Found a reduction from Hamiltonian path problem to subset sum. With V vertices and E edges you use 2*V*E numbers (each representing an edge, the direction and it's place in the path) and use binary coding so that V numbers representing a closed path result in V*E bit positions set to 1 and add another V bits to represent the V possible start vertices of the edge to verify that every vertex is in the path (the paper I found uses V*E positions and encodes both vertices of every edge, that last bit seems redundant imo), maybe some extra zeros are needed to rule out sums of 3*E, 5*E etc numbers giving the right answer, not sure...
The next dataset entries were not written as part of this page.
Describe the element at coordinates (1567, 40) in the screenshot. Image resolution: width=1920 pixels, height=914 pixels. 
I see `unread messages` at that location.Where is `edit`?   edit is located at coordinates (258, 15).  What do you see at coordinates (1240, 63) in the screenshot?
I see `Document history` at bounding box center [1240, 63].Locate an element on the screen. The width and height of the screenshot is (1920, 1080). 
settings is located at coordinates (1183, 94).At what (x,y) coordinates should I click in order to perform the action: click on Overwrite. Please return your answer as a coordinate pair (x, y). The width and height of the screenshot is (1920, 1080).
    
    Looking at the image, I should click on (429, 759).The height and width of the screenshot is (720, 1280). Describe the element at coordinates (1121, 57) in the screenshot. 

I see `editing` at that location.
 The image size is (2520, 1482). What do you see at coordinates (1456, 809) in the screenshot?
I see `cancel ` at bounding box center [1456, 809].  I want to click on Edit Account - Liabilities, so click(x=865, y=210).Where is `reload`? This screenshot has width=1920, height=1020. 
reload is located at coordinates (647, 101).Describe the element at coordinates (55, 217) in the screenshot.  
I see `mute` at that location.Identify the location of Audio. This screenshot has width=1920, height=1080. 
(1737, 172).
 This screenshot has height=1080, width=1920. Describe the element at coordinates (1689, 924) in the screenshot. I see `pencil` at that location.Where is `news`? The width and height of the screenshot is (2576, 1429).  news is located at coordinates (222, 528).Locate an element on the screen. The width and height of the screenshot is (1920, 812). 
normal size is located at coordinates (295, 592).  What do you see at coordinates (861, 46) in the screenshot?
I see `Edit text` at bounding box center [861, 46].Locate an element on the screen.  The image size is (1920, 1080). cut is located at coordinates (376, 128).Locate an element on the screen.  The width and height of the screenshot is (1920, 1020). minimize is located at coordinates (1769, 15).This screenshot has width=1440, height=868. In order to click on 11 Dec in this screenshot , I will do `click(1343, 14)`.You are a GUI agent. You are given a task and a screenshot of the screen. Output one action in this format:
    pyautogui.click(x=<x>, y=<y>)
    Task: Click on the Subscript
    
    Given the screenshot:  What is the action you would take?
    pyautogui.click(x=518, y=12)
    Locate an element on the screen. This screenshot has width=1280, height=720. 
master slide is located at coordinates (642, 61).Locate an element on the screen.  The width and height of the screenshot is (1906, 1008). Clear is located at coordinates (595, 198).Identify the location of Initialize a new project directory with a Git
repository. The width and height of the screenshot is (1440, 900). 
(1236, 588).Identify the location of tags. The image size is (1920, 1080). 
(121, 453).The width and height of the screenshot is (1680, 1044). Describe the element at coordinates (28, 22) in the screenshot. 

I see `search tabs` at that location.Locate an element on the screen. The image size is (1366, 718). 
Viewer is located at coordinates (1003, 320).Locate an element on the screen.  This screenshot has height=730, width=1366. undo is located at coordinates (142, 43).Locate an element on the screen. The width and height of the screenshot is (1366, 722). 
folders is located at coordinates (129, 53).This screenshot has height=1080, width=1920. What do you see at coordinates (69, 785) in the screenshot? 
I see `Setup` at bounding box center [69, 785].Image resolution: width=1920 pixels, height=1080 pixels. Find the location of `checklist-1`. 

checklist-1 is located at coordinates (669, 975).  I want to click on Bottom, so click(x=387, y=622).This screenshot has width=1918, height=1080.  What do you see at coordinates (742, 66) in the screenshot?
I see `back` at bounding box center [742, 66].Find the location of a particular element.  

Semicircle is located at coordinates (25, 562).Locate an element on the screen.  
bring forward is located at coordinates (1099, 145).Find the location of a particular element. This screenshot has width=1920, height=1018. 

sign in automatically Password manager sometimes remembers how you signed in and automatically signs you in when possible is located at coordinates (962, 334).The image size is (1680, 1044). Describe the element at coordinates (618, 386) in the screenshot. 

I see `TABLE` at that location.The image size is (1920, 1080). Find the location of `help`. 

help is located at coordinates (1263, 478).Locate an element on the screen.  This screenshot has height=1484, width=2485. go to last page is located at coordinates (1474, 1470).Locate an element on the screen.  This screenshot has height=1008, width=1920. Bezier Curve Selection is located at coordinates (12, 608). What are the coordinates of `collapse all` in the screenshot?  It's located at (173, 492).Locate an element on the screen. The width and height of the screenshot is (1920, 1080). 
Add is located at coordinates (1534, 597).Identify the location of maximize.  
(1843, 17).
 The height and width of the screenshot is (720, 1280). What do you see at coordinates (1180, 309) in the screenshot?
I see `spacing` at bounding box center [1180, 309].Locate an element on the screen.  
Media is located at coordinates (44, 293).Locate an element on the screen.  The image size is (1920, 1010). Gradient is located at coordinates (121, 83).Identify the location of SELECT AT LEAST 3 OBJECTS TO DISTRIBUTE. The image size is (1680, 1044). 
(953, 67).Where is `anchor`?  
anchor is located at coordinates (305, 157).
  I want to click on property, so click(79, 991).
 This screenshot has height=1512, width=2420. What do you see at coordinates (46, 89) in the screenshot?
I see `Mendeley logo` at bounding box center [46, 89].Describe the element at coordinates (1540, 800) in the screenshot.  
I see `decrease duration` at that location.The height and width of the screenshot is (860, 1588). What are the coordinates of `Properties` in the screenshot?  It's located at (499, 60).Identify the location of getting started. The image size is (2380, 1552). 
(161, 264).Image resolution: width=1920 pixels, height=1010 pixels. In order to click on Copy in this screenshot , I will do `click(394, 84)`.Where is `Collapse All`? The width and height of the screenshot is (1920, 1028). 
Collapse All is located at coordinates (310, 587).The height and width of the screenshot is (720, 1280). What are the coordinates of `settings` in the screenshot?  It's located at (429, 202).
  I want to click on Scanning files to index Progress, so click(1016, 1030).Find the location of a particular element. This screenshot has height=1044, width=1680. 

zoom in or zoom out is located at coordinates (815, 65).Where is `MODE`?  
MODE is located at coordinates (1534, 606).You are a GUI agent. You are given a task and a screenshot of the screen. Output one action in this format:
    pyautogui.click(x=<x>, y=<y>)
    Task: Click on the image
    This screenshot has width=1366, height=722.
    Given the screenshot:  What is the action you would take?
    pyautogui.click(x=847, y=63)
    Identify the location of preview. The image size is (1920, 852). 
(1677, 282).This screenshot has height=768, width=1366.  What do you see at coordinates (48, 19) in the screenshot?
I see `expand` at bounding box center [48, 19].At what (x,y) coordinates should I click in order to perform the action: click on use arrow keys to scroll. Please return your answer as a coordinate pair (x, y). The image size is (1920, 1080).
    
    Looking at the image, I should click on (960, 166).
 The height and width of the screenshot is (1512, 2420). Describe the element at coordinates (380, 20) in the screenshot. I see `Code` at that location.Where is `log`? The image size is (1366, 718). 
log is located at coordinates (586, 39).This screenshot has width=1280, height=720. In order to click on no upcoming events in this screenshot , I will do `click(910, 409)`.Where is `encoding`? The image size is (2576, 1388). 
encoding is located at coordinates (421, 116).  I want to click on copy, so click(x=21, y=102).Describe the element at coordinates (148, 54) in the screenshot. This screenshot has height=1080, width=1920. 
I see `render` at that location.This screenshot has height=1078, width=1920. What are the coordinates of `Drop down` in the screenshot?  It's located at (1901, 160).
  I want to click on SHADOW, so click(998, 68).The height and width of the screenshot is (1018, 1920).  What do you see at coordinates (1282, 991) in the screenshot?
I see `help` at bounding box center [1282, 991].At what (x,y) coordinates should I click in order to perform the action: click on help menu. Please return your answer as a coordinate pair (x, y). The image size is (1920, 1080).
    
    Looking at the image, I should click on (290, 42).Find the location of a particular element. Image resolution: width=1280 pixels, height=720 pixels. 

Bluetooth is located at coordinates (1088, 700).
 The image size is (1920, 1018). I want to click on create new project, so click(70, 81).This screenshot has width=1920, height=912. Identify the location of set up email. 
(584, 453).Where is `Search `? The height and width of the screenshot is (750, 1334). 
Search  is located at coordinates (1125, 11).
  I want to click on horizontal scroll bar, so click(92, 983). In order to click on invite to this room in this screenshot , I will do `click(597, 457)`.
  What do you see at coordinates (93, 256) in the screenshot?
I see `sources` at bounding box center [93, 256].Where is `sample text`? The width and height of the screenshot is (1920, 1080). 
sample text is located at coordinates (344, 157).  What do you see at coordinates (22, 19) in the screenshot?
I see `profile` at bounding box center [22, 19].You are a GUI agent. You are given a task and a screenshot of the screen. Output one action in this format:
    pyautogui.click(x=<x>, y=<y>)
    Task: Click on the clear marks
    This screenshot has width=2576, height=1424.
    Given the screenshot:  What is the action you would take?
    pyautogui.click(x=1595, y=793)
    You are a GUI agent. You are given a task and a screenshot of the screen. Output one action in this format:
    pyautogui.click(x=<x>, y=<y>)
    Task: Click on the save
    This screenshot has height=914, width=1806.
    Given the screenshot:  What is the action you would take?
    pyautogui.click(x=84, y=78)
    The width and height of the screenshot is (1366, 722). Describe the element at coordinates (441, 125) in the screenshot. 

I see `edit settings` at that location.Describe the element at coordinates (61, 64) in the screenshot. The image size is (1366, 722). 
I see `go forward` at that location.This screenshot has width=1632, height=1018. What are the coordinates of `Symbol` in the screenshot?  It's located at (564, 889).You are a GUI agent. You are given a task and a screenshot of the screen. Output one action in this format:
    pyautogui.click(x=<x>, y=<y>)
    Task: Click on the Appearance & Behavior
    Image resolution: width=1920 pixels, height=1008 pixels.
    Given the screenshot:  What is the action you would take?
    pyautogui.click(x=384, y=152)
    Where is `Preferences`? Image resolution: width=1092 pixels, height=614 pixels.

Guess it works, but I get the feeling that reducing this problem back to a Hamiltonian path problem will give me more than the V vertices I started with. Anyone a link on how to do that? 84.197.178.75 (talk) 02:04, 16 March 2012 (UTC)[reply]
You don't have to look for a direct reduction. Normally in these proofs you don't care at all about the degrees of the polynomials involved, so you can show equivalence by (say) reducing both problems to 3SAT. 67.117.144.57 (talk) 08:07, 17 March 2012 (UTC)[reply]
Good point, guess I'm really looking for a transformation that preserves the number of posibilities, not for a reduction. Not sure if that exists or is implied by NP-complete. 84.197.178.75 (talk) 15:09, 17 March 2012 (UTC)[reply]
Try to be precise with your question. If you're asking for a bijection between instances of the Hamiltonian path problem and the subset sum problem, where the bijection can be applied in polynomial time and preserves the yes/no answer, then this might be impossible. The existence of this is not implied by NP-completeness. If instead you're asking for transformations (not necessarily bijections) between the Hamiltonian path problem and the subset sum problem such that the number of Hamiltonian paths is equal to the number of subset sum solutions, then in general these are called parsimonious transformations. There is currently no Wikipedia article about the topic, but you can try Google (the singular form with quotes works best) and ignore search results that are unrelated to complexity theory. 98.248.42.252 (talk) 02:24, 18 March 2012 (UTC)[reply]
Thank you! Exploring all I've missed by choosing engineering instead of maths or physics twenty years ago. 84.197.178.75 (talk) 00:15, 20 March 2012 (UTC)[reply]